■ Set task ■
Arrange the stretch of material from the line containing "Screen dimensions: 1568x744" through the end of the material as a Markdown table with the columns Row and Line, numbering each line and omitting blank lines. Leave the pictures out.

Start of Entries supplied

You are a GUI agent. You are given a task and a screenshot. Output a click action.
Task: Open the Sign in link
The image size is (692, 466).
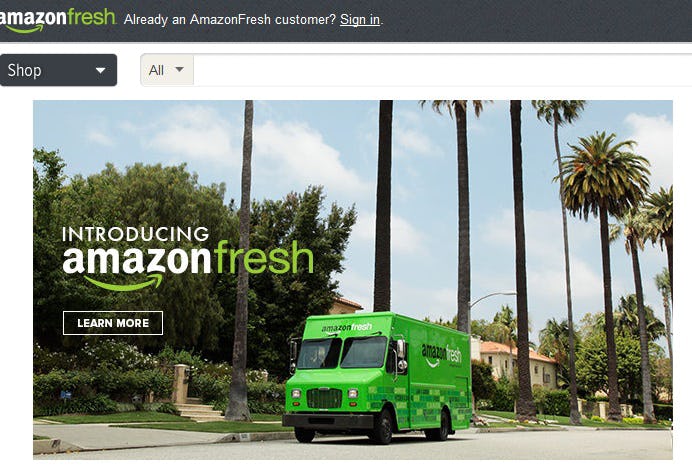coord(360,19)
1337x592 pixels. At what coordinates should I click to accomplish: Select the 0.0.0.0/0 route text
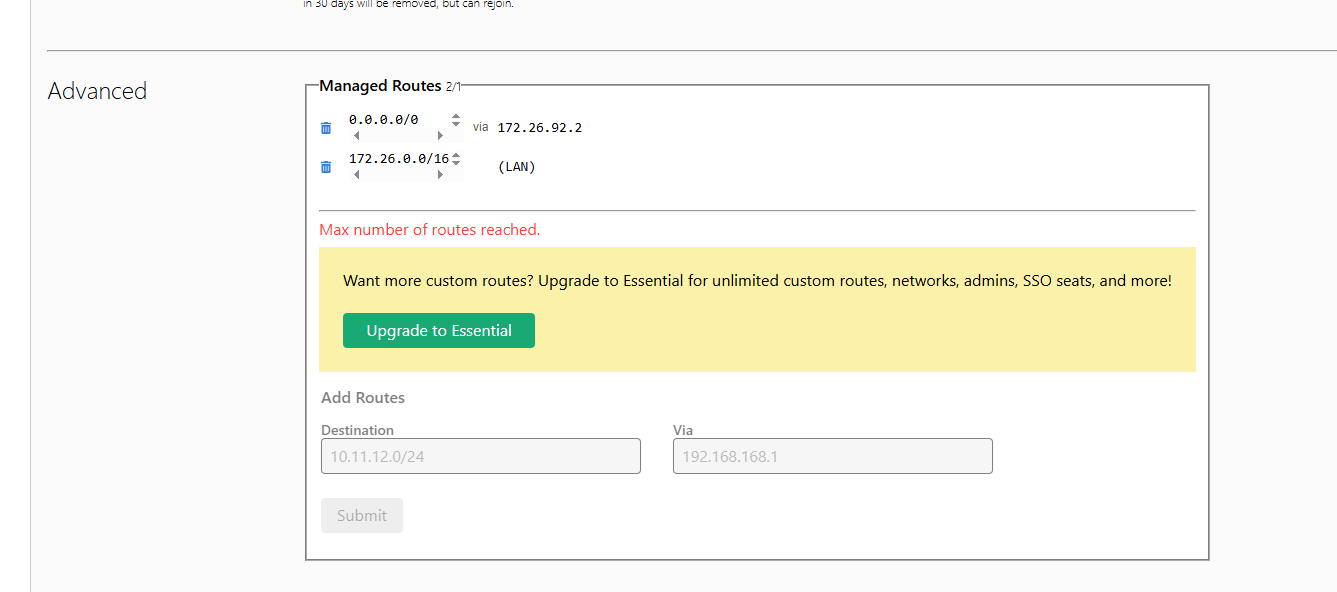pyautogui.click(x=383, y=120)
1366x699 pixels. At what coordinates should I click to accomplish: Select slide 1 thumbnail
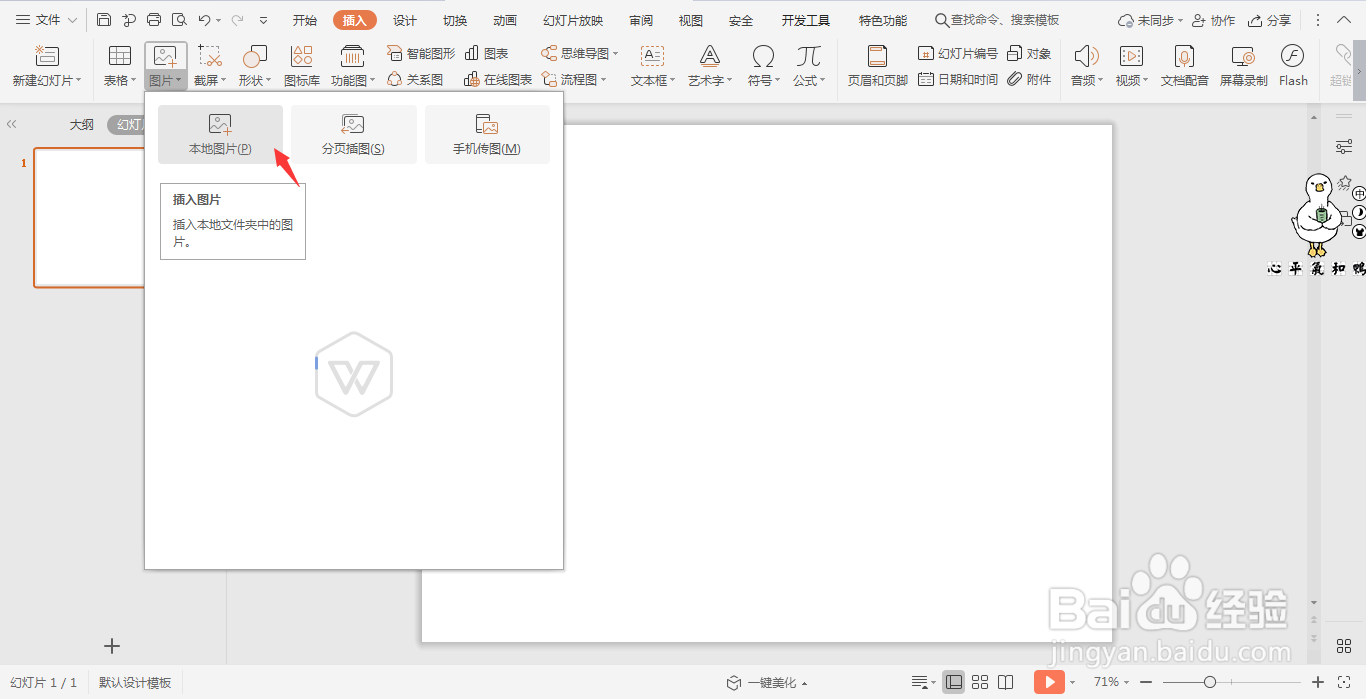point(88,218)
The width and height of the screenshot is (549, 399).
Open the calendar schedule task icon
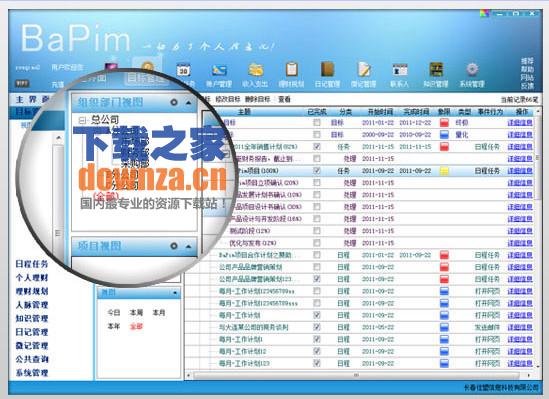pyautogui.click(x=183, y=70)
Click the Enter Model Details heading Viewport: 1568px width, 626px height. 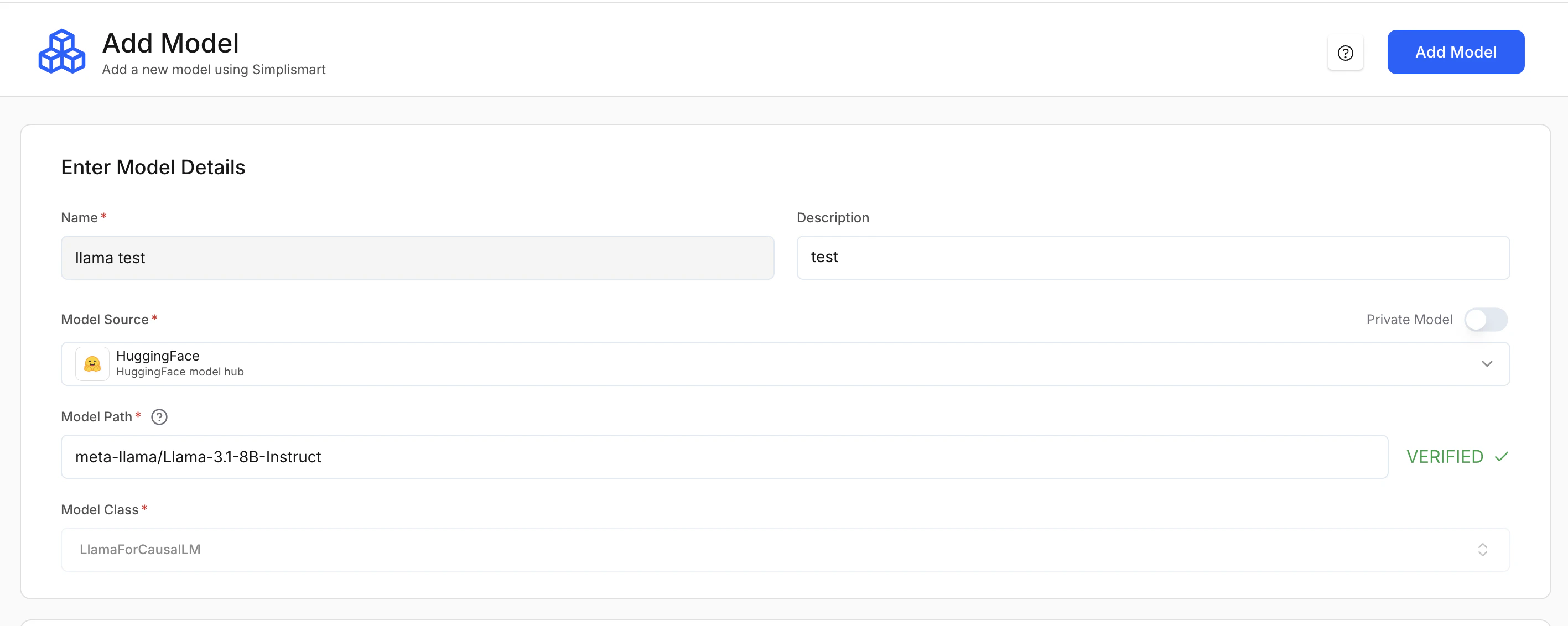click(153, 166)
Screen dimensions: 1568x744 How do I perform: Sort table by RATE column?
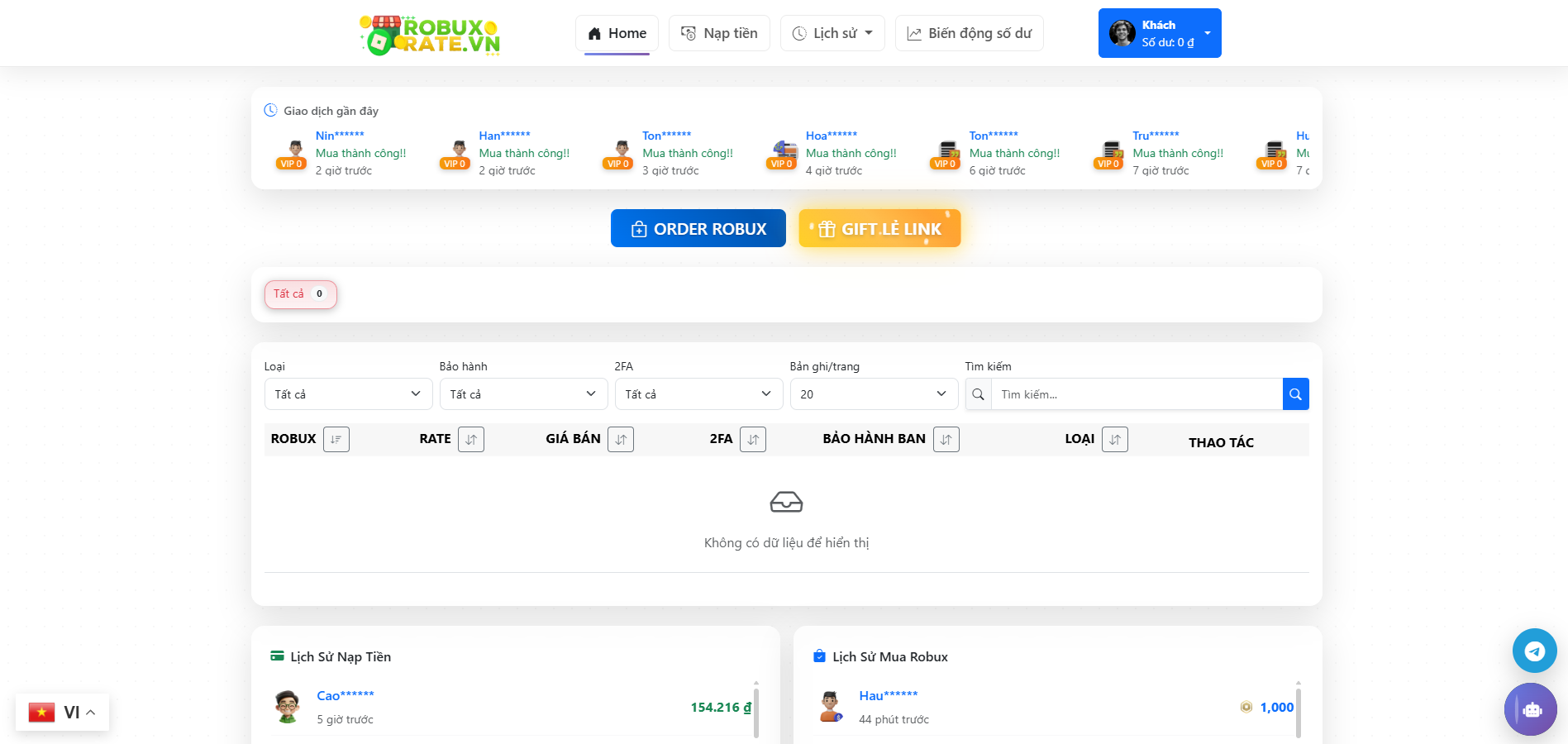470,440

End of Entries supplied

■ Answer in full ■
| Row | Line |
|---|---|
| 1 | Screen dimensions: 1568x744 How do I perform: Sort table by RATE column? |
| 2 | 470,440 |